Les cabales montées nuitamment dans les laboratoires obscures pour salir et détruire complètement l’image de l’ancien président de l’assemblée nationale. Victime de ce complots sordides par les mêmes responsables de cette entreprise criminelle mieux identifiés, les proches d’Evariste Boshab viennent de brandir noir sur blanc que le dossier inventé de toute pièce qui faisant de lui débiteur du Fonds de promotion pour l’industrie provenait du même labo. Document à l’appui, c’est depuis 17 octobre 2018 que le FPI a saisi officiellement le député national, en réponse de sa correspondance apportant les clarifications nécessaires pour mettre fin au lynchage médiatique, pour lui signifier, après toutes vérifications faites, qu’il n’est pas sur liste des débiteurs. « Nous avons consulté notre portefeuille prêt au 16 octobre 2018, lequel ne renseigne nullement un quelconque prêt dont vous êtes promoteurs », réponse de Boniface Kasembe, Directeur général adjoint.

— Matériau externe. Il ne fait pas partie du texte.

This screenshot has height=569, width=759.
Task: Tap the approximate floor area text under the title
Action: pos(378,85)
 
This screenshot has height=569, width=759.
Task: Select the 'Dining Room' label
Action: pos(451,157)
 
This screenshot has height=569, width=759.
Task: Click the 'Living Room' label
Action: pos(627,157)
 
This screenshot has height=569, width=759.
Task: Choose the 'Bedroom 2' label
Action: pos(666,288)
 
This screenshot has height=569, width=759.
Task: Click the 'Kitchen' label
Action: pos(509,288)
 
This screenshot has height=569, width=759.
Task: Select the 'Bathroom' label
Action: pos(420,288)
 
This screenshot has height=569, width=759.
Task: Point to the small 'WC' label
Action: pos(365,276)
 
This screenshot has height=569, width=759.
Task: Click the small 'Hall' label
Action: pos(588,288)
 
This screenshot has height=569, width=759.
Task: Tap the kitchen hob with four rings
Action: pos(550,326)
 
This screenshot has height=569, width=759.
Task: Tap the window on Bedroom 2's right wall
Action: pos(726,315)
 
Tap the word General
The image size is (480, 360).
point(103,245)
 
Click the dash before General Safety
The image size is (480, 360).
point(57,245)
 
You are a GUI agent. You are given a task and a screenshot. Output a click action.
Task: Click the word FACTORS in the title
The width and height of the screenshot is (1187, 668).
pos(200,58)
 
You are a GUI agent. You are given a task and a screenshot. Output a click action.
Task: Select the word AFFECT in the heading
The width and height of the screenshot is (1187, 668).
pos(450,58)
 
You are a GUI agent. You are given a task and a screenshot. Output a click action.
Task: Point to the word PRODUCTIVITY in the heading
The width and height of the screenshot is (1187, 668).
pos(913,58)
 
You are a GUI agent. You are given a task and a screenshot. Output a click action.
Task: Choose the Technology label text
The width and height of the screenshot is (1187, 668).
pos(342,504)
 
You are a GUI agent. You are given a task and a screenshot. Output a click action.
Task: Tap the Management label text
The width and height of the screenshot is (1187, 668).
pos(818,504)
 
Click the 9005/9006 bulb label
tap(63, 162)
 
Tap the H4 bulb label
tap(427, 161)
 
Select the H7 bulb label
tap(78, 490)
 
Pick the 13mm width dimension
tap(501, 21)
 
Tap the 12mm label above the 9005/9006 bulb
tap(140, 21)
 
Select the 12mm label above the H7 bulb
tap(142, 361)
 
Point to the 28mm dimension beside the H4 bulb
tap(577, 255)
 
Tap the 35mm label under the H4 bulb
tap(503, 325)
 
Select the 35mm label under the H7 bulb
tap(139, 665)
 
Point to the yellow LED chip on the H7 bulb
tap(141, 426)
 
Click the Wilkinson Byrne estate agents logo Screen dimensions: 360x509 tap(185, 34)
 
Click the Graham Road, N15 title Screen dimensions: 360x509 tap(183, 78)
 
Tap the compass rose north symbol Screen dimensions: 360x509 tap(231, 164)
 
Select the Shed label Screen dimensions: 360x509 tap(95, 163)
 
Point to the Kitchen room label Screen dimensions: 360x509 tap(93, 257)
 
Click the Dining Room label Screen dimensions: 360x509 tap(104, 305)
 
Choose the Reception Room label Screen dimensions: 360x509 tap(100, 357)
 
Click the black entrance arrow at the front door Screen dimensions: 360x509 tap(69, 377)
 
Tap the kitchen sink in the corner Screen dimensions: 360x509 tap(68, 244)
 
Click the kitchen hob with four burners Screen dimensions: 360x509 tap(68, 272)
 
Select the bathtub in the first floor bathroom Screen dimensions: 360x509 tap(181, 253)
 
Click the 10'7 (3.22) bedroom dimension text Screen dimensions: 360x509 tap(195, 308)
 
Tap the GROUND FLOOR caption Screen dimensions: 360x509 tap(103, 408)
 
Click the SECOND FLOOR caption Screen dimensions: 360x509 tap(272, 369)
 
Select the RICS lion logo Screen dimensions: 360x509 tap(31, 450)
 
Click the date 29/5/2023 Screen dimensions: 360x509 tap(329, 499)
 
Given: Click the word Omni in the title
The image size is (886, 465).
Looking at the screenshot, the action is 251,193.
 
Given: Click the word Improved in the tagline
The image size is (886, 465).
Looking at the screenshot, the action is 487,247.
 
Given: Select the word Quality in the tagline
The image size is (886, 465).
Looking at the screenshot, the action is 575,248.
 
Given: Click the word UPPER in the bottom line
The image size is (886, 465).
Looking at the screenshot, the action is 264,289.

Arrivé deuxième aux législatives nationales sur toute l’étendue de la république, Evariste Boshab ne décolère pas. L’Ex. Secrétaire général de l’ancien parti présidentiel, président honoraire de la chambre basse du parlement et vice-premier ministre de l’intérieur et sécurité honoraire semble bien maîtriser les conjureurs ainsi que leurs jeux. En outre, pendant cette période décisive que traverse le pays sur le plan politique, le professeur de droit constitutionnel congolais ne compte pas lâcher prise, il promet de déballer leurs identités sur la place publique au moment opportun. L’histoire retiendra que c’est toujours après le processus électoral que les mêmes ennemis Évariste Boshab réchauffent les vieux dossiers, comme ce fut le cas en 2011 avec le dossier Snel et le fameux détournement de salaire du personnel de l’assemblée nationale.  le professeur Évariste Boshab qui a maintes fois demandé à la justice d’ouvrir une enquête sur ce dossier qui empoisonne le climat des affaires et ternir son image, continue toujours d’attendre les preuves et l’identification des personnes qui auraient contracté ce crédit en son nom.